While it later became apparent that Gerken was fully aware of the Dossier, Gerken advised Jane to "be candid" with Cosgrove and Eldik and faculty members who may hear of the Dossier. Jane in response explained to Gerken that the allegations in the Dossier were false and questioned why her own candor was at issue.
A few days thereafter, Gerken and Cosgrove personally approached the professor, who was in the process of hiring Coker Fellows for his small group, with the intent to induce the professor to decline to extend a fellowship to either Jane or John. The purpose of Gerken and Cosgrove's approach to the professor was to not only dissuade him from offering a Coker Fellowship to Jane and John, but to convince him that Jane and John were lying about their interactions with Chua, making them untrustworthy and unsuited for employment, despite the professor already employing both Jane and John as his research assistants.

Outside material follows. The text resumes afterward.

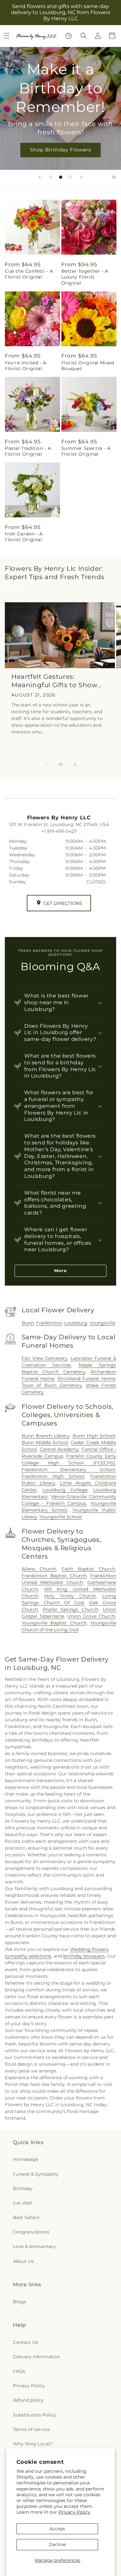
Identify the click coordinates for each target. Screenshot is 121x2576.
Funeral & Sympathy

In the course of this attempt, Gerken and Cosgrove brought with them a copy of the Dossier that Cosgrove had personally marked up with highlighting and annotations to show where Cosgrove believed that Jane and John were lying. Cosgrove did not try to investigate the specific allegations contained in the Dossier with Jane or John, even though they repeatedly informed her that it was full of lies and misrepresentations….
I asked Yale Law School for a response, beyond Yale's earlier response that "the lawsuit is legally and factually baseless, and the University will offer a vigorous defense," but was told the school wouldn't comment at this point; I will of course post any response if one is eventually released.